After seven years as UChicago’s chief financial officer (CFO), Nim Chinniah is leaving the University for its neighbor up north. Chinniah will serve as chief operating officer at Northwestern University.
Chinniah said he considers the move a promotion. “The ability to go to another institution and do similar things…. It’s the right next step for me in terms of my career,” he said in an interview. “In some ways the roles are similar, but there’s a broader set of responsibilities and expectations that comes with it.”
Chinniah said that he feels he accomplished what he set out to do at UChicago, though “the work is never done.”
During his time at UChicago, Chinniah oversaw the University’s finances as it weathered the financial crisis of 2008. He presided over an upswing in the University’s institutional debt load, which last year prompted two federal financial regulators to flag the University of Chicago as at risk of credit downgrade. The University maintains that this is a strategic move that is necessary to improve the campus.
“The University’s planning balances programmatic opportunities with financial risks and resources. It is more than a financial plan; it is a long-term strategy for the continued excellence of the University,” Tim George (S.B. ’74, M.B.A. ’75), chair of the Board of Trustees Financial Planning Committee, has said.

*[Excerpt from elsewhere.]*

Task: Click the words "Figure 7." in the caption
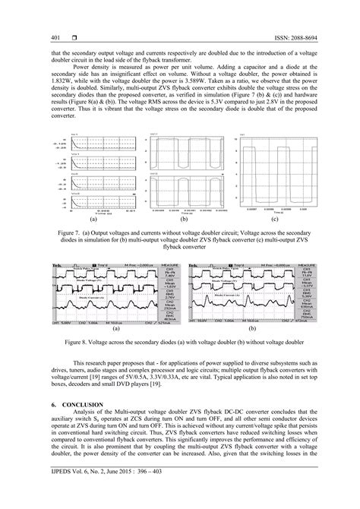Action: (83, 233)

As CFO since 2007 and executive vice president at UChicago since 2013, Chinniah was responsible for the Finance and Administration Division of the University, which includes Facilities Services, Information Technology Services, Transportation and Parking, Safety and Security, Internal Audit, Risk Management, the Office of Business Diversity and Commercial Real Estate Operations.

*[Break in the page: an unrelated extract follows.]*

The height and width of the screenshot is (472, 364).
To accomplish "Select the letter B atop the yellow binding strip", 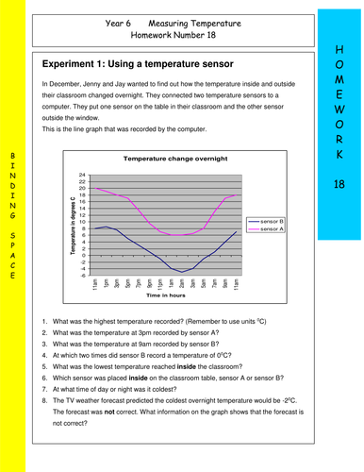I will click(x=11, y=153).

University President Robert Zimmer praised Chinniah’s diverse roles in an email to deans, officers and senior administrators.

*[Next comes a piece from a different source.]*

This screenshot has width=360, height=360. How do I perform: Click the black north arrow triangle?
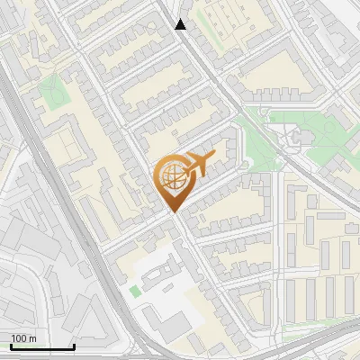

“As Chief Financial Officer, he built a strong team that has helped align the University’s financial management with the academic priorities of our provost, deans, and faculty. He provided key leadership during the economic crisis, and helped to shape a financial planning and management model that is nimble and responsive, bringing together trustees, leadership, and financial managers across the institution,” Zimmer wrote on Monday.
At Northwestern, Chinniah’s role will expand to cover investments, global strategy, and the Office of Change Management, which plans future organizational and institutional ventures for Northwestern.
Northwestern University President Morton Schapiro lauded Chinniah’s work at UChicago in a press release announcing his appointment on Monday. “His steady leadership throughout his academic career, most recently as a chief financial officer at one of the world’s best universities, undoubtedly, will serve Northwestern well in the coming years.”
In an email to his staffers, the outgoing CFO said that the move was “with mixed emotions.” “It is hard to think of not being here and continuing the amazing work that we have done together,” he wrote on Monday.
Before joining UChicago, Chinniah served as deputy vice chancellor for Administration and Academic Affairs, among other roles, at Vanderbilt University for 16 years. He said he expects the experiences from both positions to carry on to his new post at Northwestern.
Chinniah will officially assume the role on September 8, one week before Northwestern’s incoming-student orientation. The position of the University of Chicago’s CFO is at present unfilled, but more information on the search for a replacement and an interim CFO will be released in the coming weeks.